The recent semiconductor supply problems had an impact too, temporarily shutting down two of the company's UK plants in April.
Initially, the distributed TigerGraph database was applied to understand how changes in supply or the availability of parts might affect production. "We have many parts, and many suppliers of parts, and we need to understand how they link with features of the car, like the hi-fi system or a panoramic roof, which might have parts [that] are shared," said Powell. "Then we look at orders and manufacturing. The question is, really, how do you deal with change?
"If you have a very static system that you're just trying to optimise you're just trying to squeeze that lemon: that's a relational database's kind of work. But it's not about dealing with change.
"When a whole bunch of tow bars don't turn up at the factory, and most of the cars you make need tow bars, you can't just stop the factory."
The challenge was then looking for options among the cars that could be made with the components already on-stream, Powell said. "That's a really hard problem if you're solving it with an Excel spreadsheet and a team of people. You might need three weeks, by which time you may have lost your opportunity."
Such an approach has come into play with the global chip shortage, Powell said.
"One of the things it's been able to do is to identify common tier-one suppliers, where we don't know much about the tier-two. So we can we can actually identify where to put our effort into working out where our exposure is."
The approach will become all the more important as the industry strives to meet demands to demonstrate an ethical and environmentally sustainable supply chain while at the same time making the transition to electric vehicles. UK government wants to outlaw the sale of all petrol and diesel cars from 2030 and Jaguar Land Rover will move to all-electric production by 2025.
As well as talking about struggling with Neo4j in industrial graph applications, Powell also disparaged the idea of building graph capabilities on top of existing relational databases, as Oracle and PostgreSQL have done.
"That hasn't worked because the whole point of graph is your pre-encoding your joins," he said. "In graph, every step you do is essentially a join. The [relational databases] that I've seen have a kind of graph presentation layer on top but underneath it is still using the same old engine and that makes it slow in comparison."
Updated at 11.02 BST on 19 May 2021 to add:
Neo4j has asked The Register to point out that while the free community edition of its graph database does not run across multiple nodes and is not distributed, the paid-for enterprise edition was specifically architected for enterprise-scale deployment, so runs across multiple nodes and is distributed. Neo4j was approached during the writing of this article and chose not to clarify this point. While DB-Engines said at the time of writing that Neo4j was not distributed, Neo4j has since requested the website update its listing. ®

§ DATASET EXCERPT:
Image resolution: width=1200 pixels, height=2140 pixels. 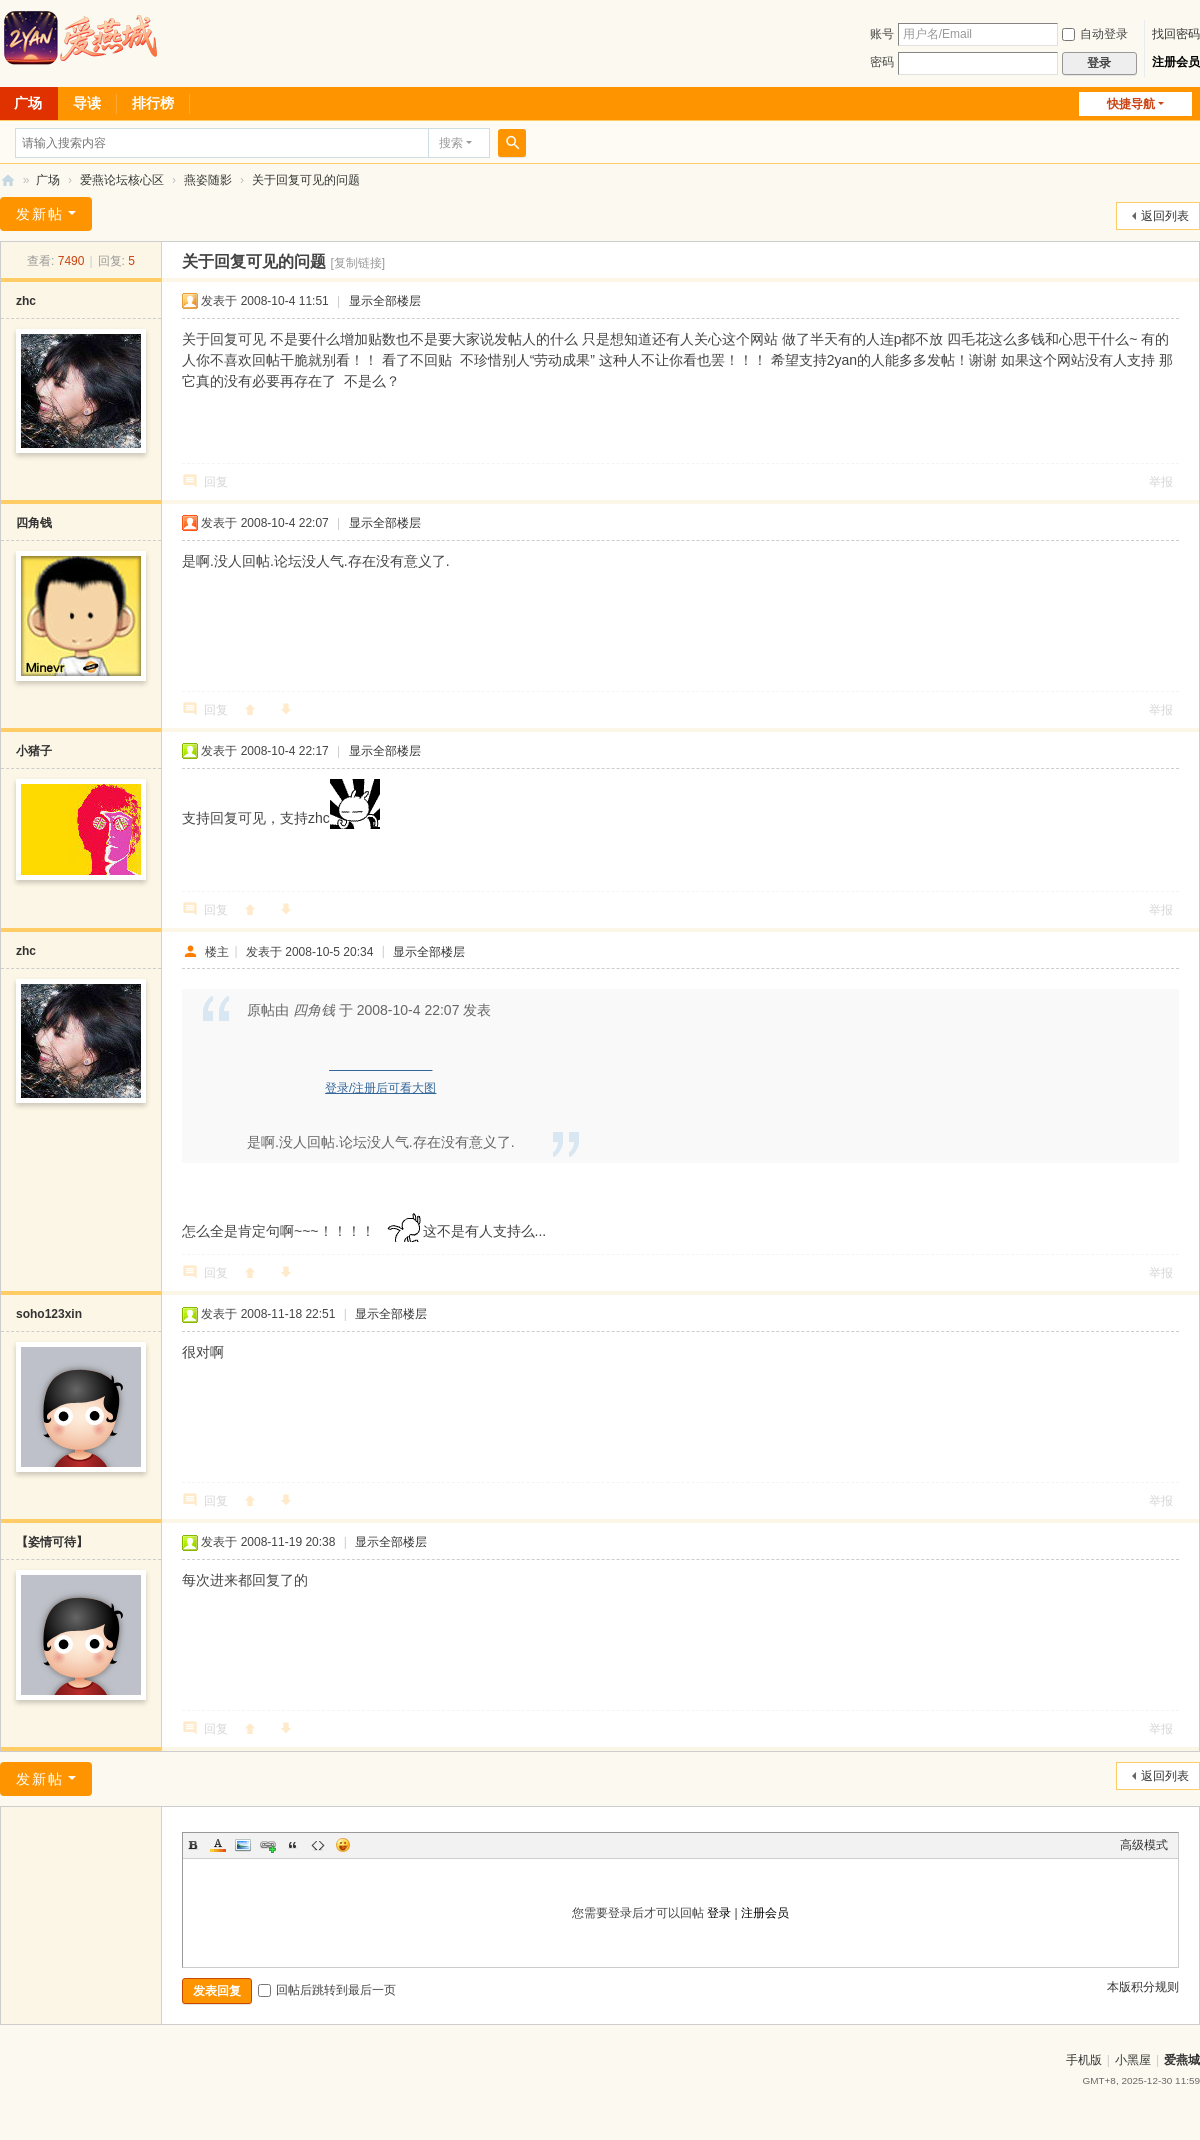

§ DIRECTIONS:
Rewrite the paragraph in the graph database piece that starts "Neo4j has asked The Register" as a short bulleted list that keeps its main facts.

§ SOLUTION:
- Neo4j's free community edition does not run across multiple nodes and is not distributed.
- Its paid enterprise edition was built for enterprise-scale deployment, so it runs across multiple nodes and is distributed.
- Neo4j was approached while the article was being written and chose not to clarify this.
- DB-Engines listed Neo4j as not distributed at the time of writing, and Neo4j has since asked the site to update its listing.